Directions for this task: Filter the records below down to lines containing "agent".

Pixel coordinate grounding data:
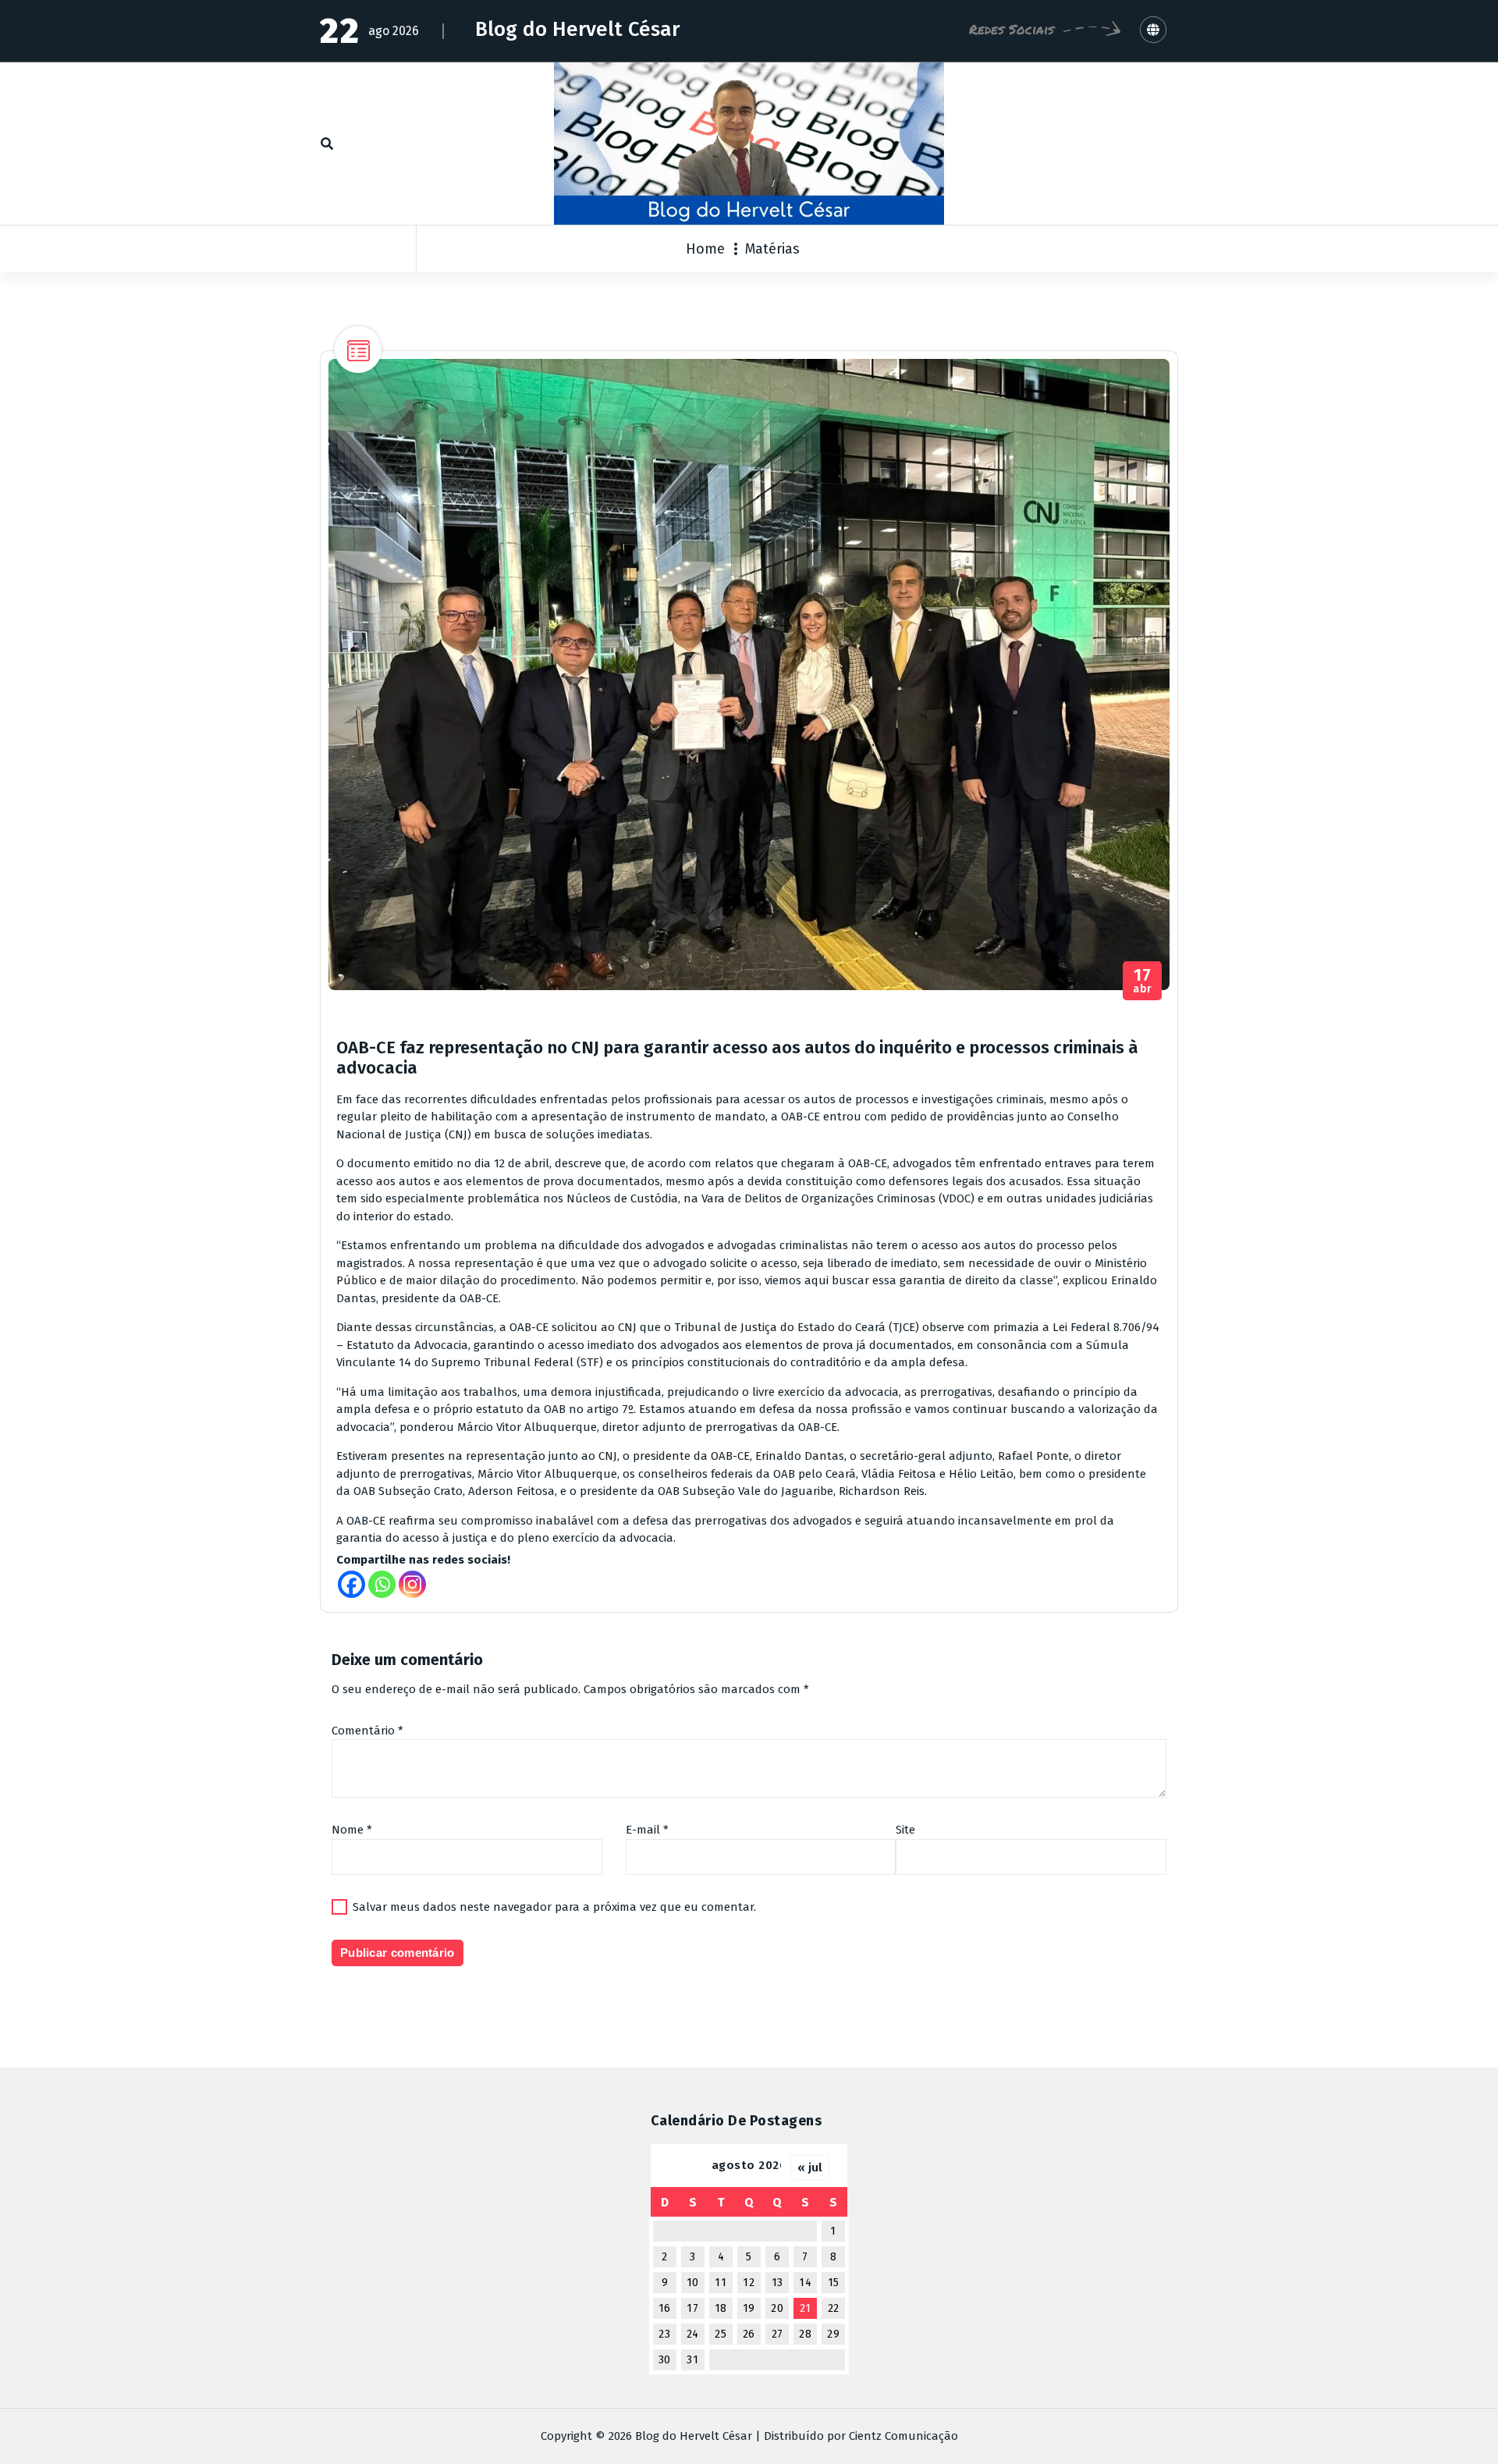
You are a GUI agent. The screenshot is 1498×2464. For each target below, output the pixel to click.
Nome (352, 1830)
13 (777, 2282)
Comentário (367, 1731)
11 (720, 2282)
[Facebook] (351, 1584)
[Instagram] (412, 1584)
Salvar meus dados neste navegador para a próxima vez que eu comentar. (554, 1907)
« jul (809, 2167)
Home (705, 248)
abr (1142, 981)
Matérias (772, 248)
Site (905, 1830)
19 (749, 2308)
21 (805, 2308)
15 (834, 2282)
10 (693, 2282)
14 (805, 2282)
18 (721, 2308)
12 (748, 2282)
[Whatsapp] (382, 1584)
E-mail (647, 1830)
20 (777, 2308)
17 (692, 2308)
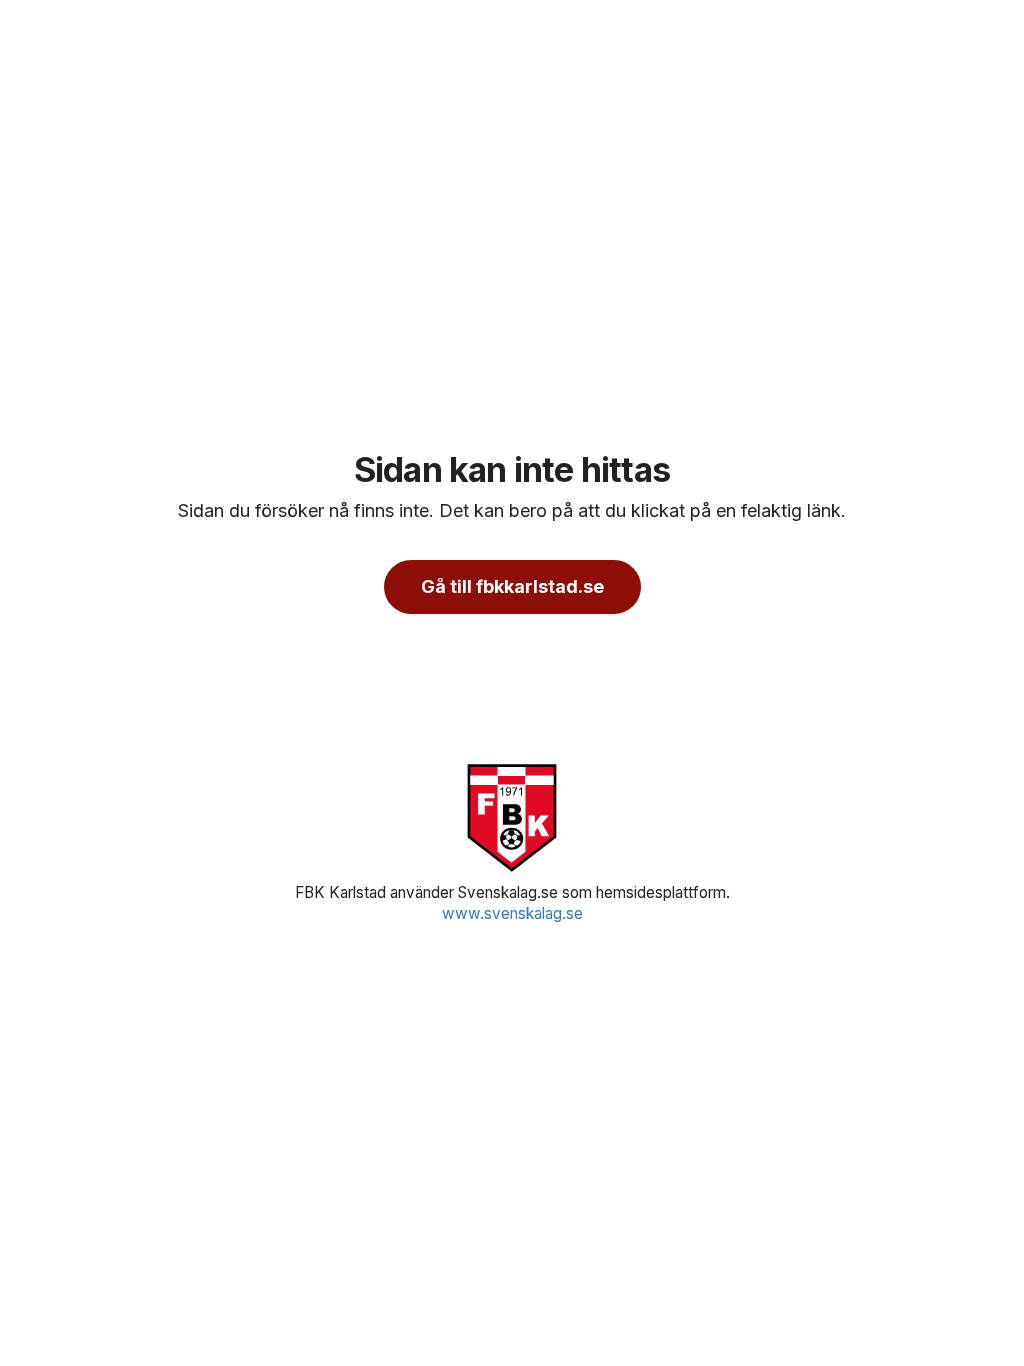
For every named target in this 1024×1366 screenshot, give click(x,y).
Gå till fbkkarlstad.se (512, 586)
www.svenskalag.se (512, 913)
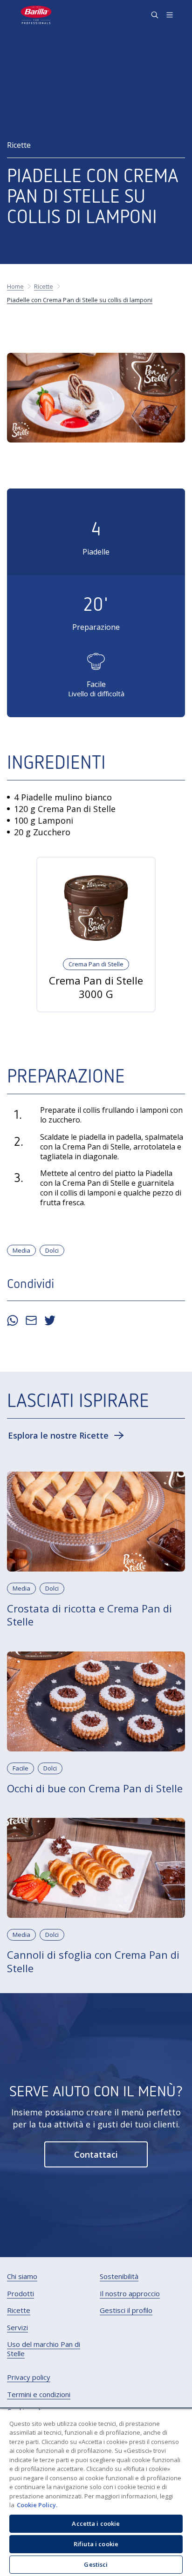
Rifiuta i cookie (96, 2544)
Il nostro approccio (130, 2293)
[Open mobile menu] (169, 15)
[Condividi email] (31, 1320)
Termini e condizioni (38, 2394)
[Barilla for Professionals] (36, 15)
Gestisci (96, 2564)
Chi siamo (22, 2276)
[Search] (154, 15)
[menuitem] (22, 2276)
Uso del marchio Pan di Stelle (43, 2349)
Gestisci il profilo (126, 2310)
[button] (66, 1435)
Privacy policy (28, 2377)
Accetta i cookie (96, 2523)
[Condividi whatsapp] (12, 1320)
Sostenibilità (119, 2276)
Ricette (18, 2310)
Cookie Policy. (37, 2505)
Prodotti (20, 2293)
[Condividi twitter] (49, 1320)
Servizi (17, 2327)
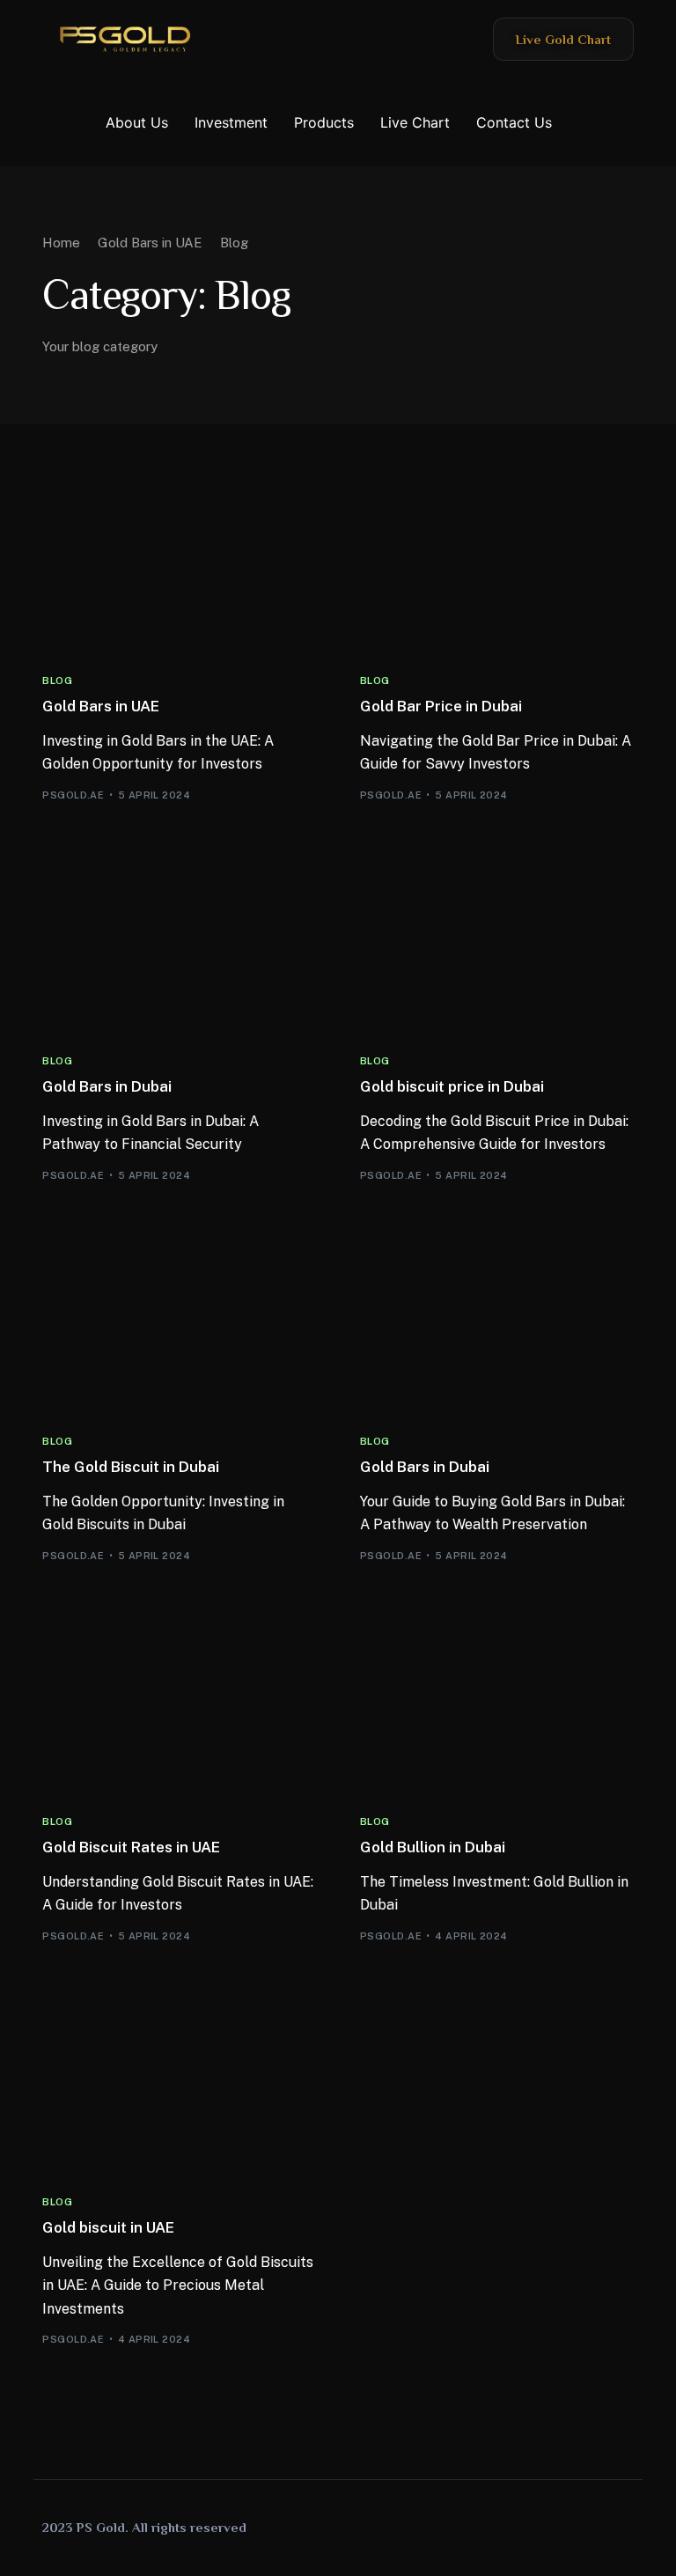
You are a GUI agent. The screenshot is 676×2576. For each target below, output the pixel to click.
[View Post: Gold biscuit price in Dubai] (497, 949)
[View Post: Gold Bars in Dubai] (179, 949)
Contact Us (514, 122)
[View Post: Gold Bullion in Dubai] (497, 1709)
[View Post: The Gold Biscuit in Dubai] (179, 1329)
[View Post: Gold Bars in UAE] (179, 568)
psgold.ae (73, 795)
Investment (231, 122)
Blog (57, 681)
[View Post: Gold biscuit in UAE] (179, 2090)
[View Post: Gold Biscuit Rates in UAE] (179, 1709)
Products (324, 122)
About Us (137, 122)
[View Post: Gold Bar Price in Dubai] (497, 568)
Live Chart (415, 122)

Response box:
You are a GUI agent. The screenshot is 1498×2464. For each target below, output the pixel to click.
You are a GUI agent. The screenshot is 676×2576. For each target below, output the pixel to click.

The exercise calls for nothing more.